Starting at the line that has "You are a GUI" and stopping after the line that has "Action: (917, 726)", write those lines out again with "box" changed to "checkbox" and everything else left as it is. Leave the pictures out.

▸ Dataset records
========
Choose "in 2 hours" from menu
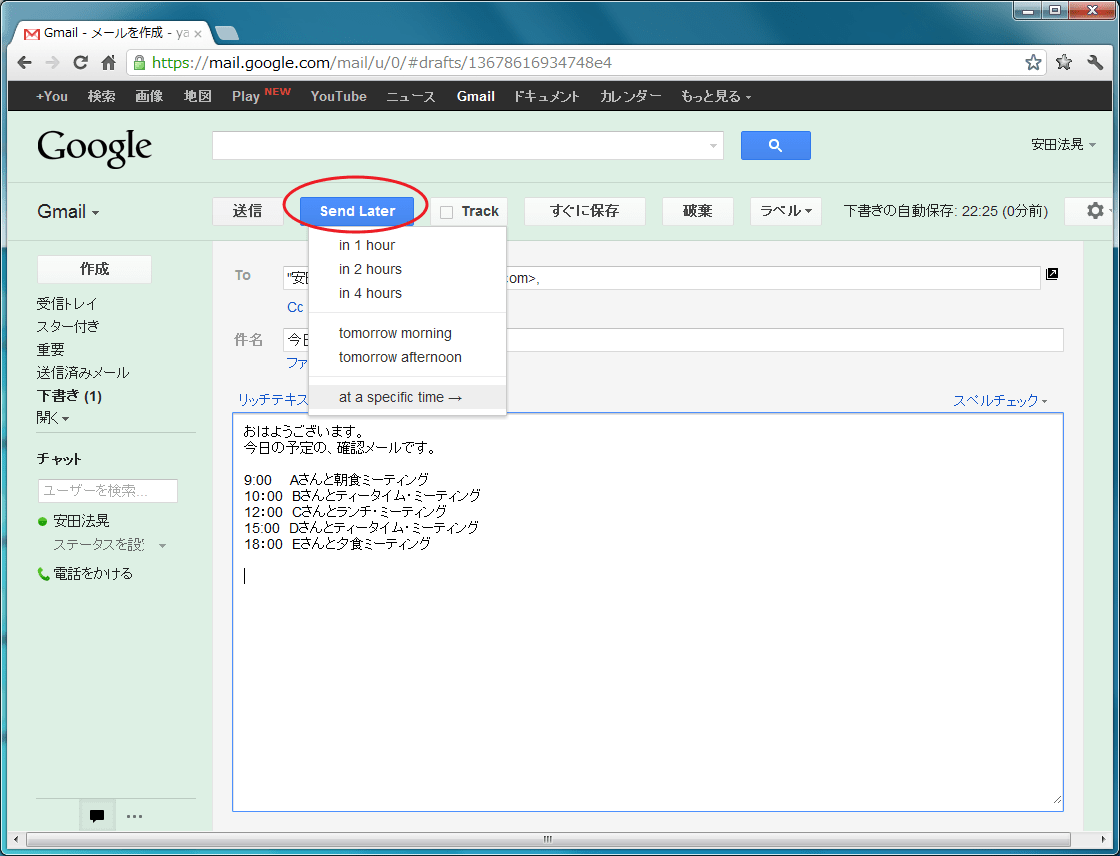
========
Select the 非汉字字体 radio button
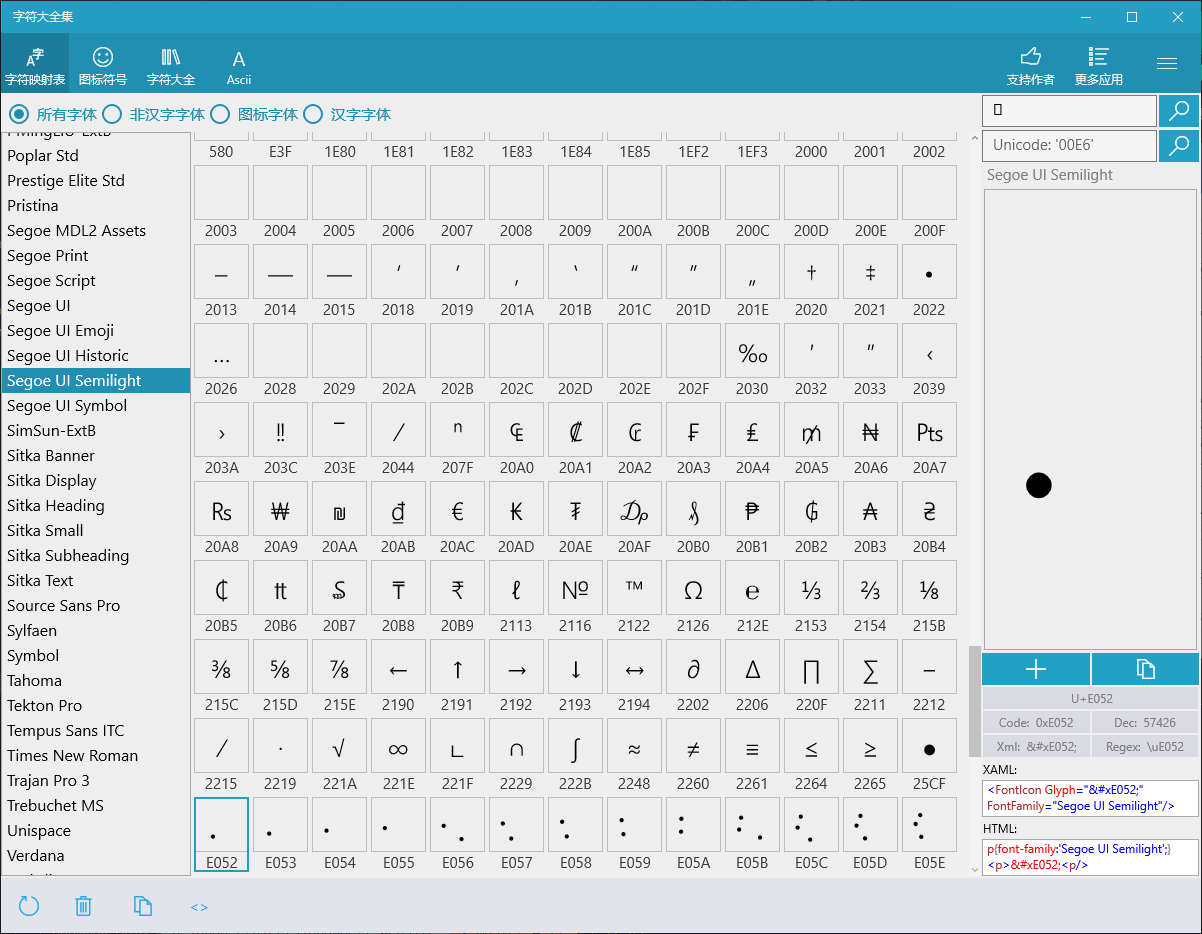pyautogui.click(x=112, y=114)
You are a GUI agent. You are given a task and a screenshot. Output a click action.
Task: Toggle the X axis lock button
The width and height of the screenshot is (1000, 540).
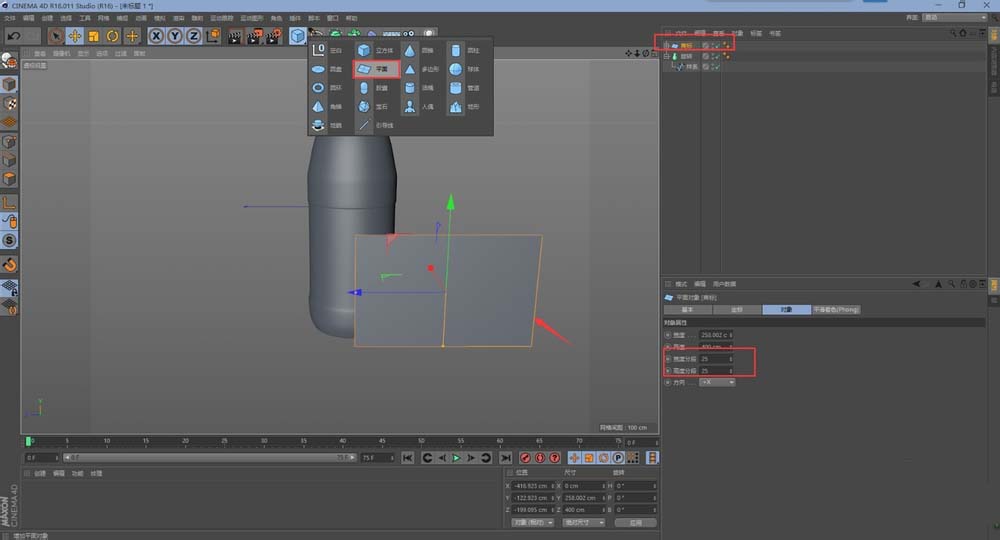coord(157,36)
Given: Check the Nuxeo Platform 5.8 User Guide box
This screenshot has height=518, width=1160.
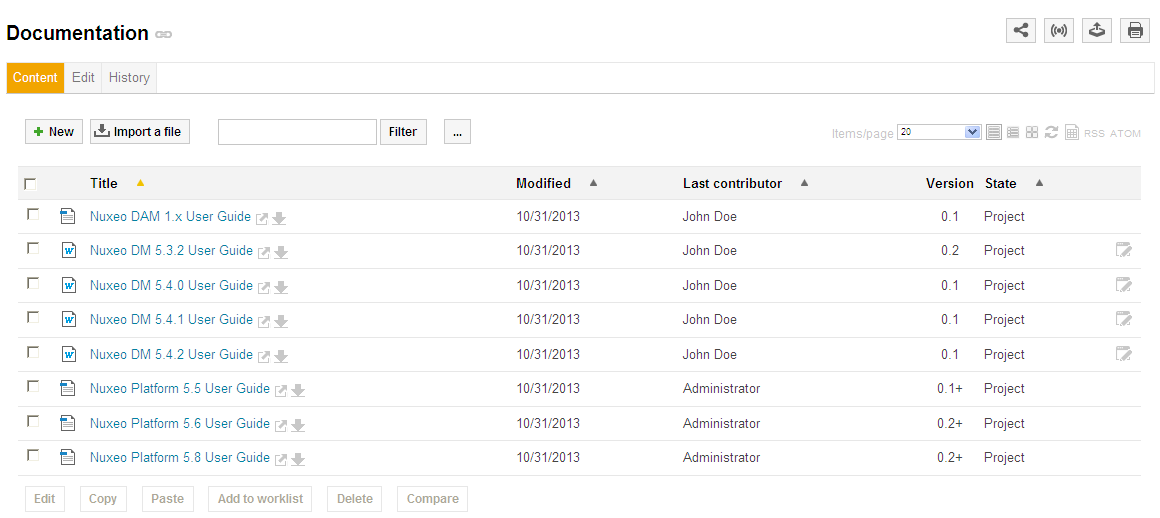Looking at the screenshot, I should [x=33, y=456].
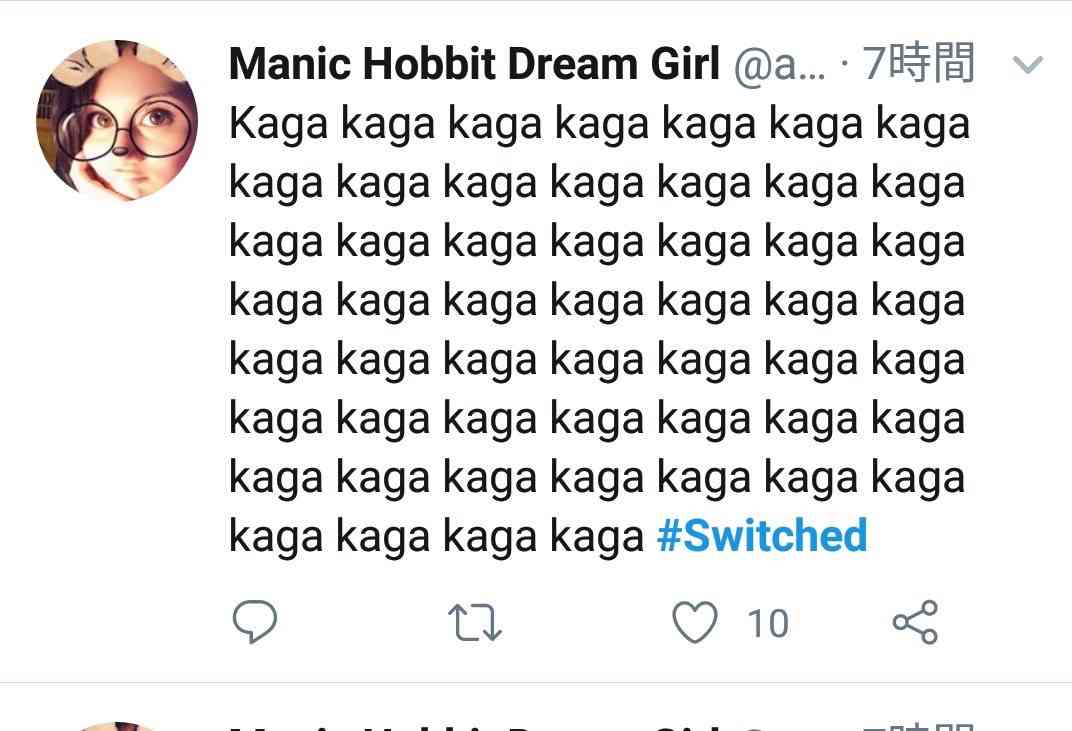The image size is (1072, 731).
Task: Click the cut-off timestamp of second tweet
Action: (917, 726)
========
▸ Solution for this exercise
You are a GUI agent. You are given a task and a screenshot. Output a click action.
Task: Toggle the X axis lock button
The width and height of the screenshot is (1000, 540).
coord(157,36)
Given: Check the Nuxeo Platform 5.8 User Guide checkbox
This screenshot has height=518, width=1160.
Looking at the screenshot, I should [x=33, y=456].
The image size is (1072, 731).
Task: Click the cut-off timestamp of second tweet
Action: (917, 726)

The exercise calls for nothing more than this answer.